Open lauradoepker opened 6 years ago

lauradoepker commented 6 years ago

From slack: @dunleavy005 I generated a tree (graphic) that had no naive sequence at the top, so I’m suspicious that the prune.py script is not working properly to keep the naive0 sequence. @csmall just mentioned this as a potential problem in our CFT work, so maybe it’s a problem here? My question for you is: does the prune.py script get updated regularly and/or have there been any changes?

image

this was from laura-mb dataset

I think the problem we’re experiencing with the current output is that not all the lineage pathways are beginning from naive0. I reduced the filter to 50 instead of 100 and got this graphic:

bf520 1-igh family_0 healthy seedpruned 100 aa_lineage_graph

@dunleavy005 where do we specify that all the lineages of interest should start from --naive and progress to our --seed?

dunleavy005 commented 6 years ago

"where do we specify that all the lineages of interest shouls start from --naive and progress to our --seed?"

We don't actually, looking at https://github.com/matsengrp/ecgtheow/blob/master/python/trees_to_counted_ancestors.py#L149, we only plot individual edges that have counts >= filter threshold. Since our analysis tabulates edges individually, there isn't any "requirement" that the naive should be the root node in this plot. Many times, it's happened, but it isn't required to. Did you see what it looks like when filter=0? We should have the number of edges emanating from naive0 to equal num_trees.

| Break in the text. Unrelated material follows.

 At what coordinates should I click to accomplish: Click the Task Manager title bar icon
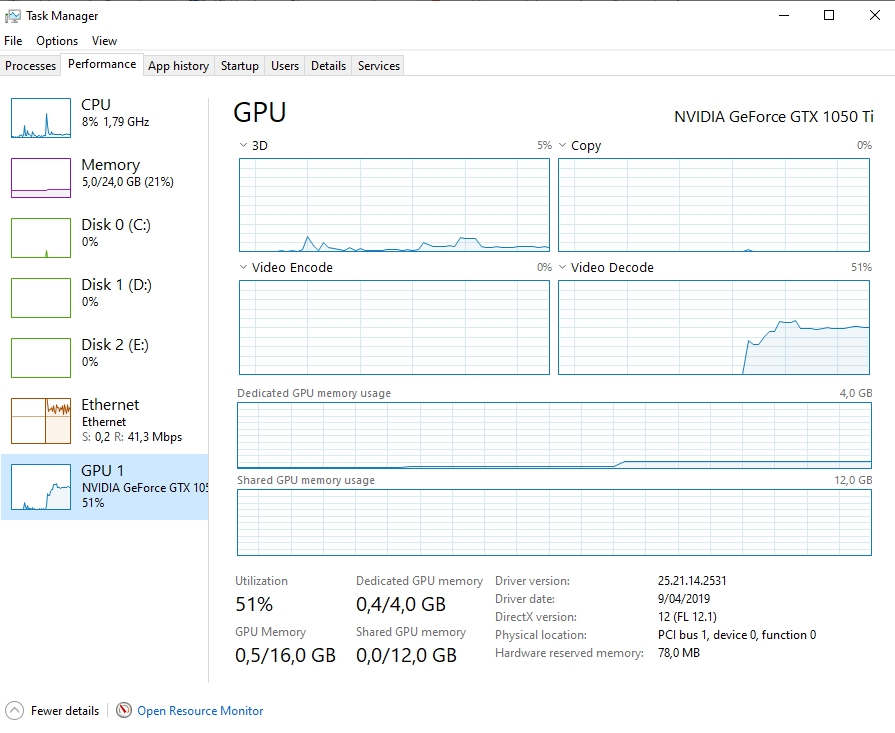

dunleavy005 commented 6 years ago

WRT to prune.py, I'm haven't touched it ever. https://github.com/matsengrp/cft/blob/master/bin/prune.py#L164 seems to suggest the naive/seed are always included in the pruning, so I'm not sure if Chris has found a bug related to this.

lauradoepker commented 6 years ago

Yes, after doing some ground work, prune.py isn’t the issue but it's probably what you said: that naive0 can escape our final graphic if it doesn’t meet the filter threshold.

lauradoepker commented 6 years ago

Interesting: This graphic ran with filter = 10 ./python/trees_to_counted_ancestors.py --seed BF520.1-igh --burnin 1000 --filter 10 ./runs/BF520.1-igh.family_0.healthy.seedpruned.100.trees data/BF520.1-igh.family_0.healthy.seedpruned.100.fasta shows the naive0 in the little white circle on the upper right while other lineages don't involve the naive0 sequence. @dunleavy005 @matsen . My gut reaction is to question whether or not we have inferred the correct naive0 sequence in this particular partis run. What are you two thinking?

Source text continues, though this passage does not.